03 - In a separate large bowl, beat the softened butter and granulated sugar with an electric mixer on medium speed until the mixture is pale, light, and fluffy, about 2 to 3 minutes. Add the egg and vanilla extract, continuing to beat until fully incorporated.
04 - Gradually add the sifted dry ingredients to the creamed butter mixture, mixing on low speed. Continue until a stiff, uniform dough forms and no dry streaks remain.
05 - Roll the dough into 1-inch balls and arrange them 2 inches apart on the prepared baking sheets. Gently flatten each ball using the palm of your hand or the bottom of a drinking glass to about ¼-inch thickness.
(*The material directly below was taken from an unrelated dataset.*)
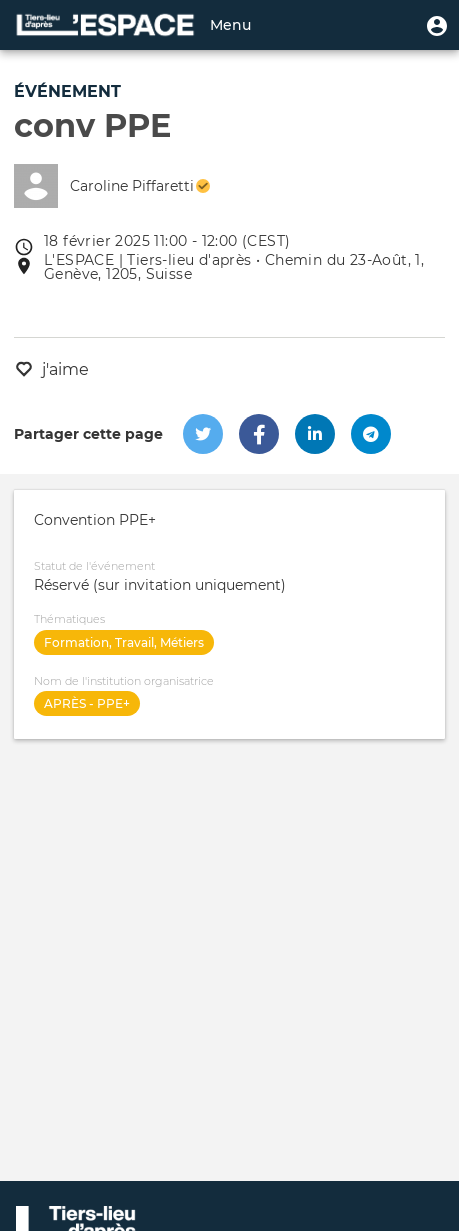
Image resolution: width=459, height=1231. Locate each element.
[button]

06 - Bake for 10 to 12 minutes until the cookies are set and slightly firm to the touch. Allow them to rest on the baking sheet for 5 minutes, then transfer to a wire cooling rack to cool completely.
07 - In a mixing bowl, beat together the softened butter, vegetable shortening, sifted powdered sugar, vanilla extract, and a pinch of salt on medium-high speed until the filling is smooth, creamy, and fluffy, about 2 minutes.
08 - Pipe or spread approximately 1 tablespoon of the vanilla cream filling onto the flat side of half the cooled cookies. Place the remaining cookies flat-side down on top and press gently to distribute the filling evenly to the edges.
09 - Allow the assembled sandwich cookies to rest at room temperature for 10 to 15 minutes so the filling firms up before serving.

# Chef's Tips:

01 -
  • The cookie dough comes together fast and the dark chocolate flavor runs circles around anything from a package.
  • You control the filling thickness so every bite is exactly the ratio you crave.
02 -
  • Do not skip sifting the cocoa powder because lumps hide in dark dough and you will never spot them until you bite into a cookie.
  • The cookies will seem soft coming out of the oven but they firm up as they cool, so resist the urge to overbake.
03 -
  • Chill the dough for 15 minutes before rolling if your kitchen is warm and the dough feels too sticky to handle.
  • Use a piping bag or a zip-top bag with the corner snipped off for neat, even filling every single time.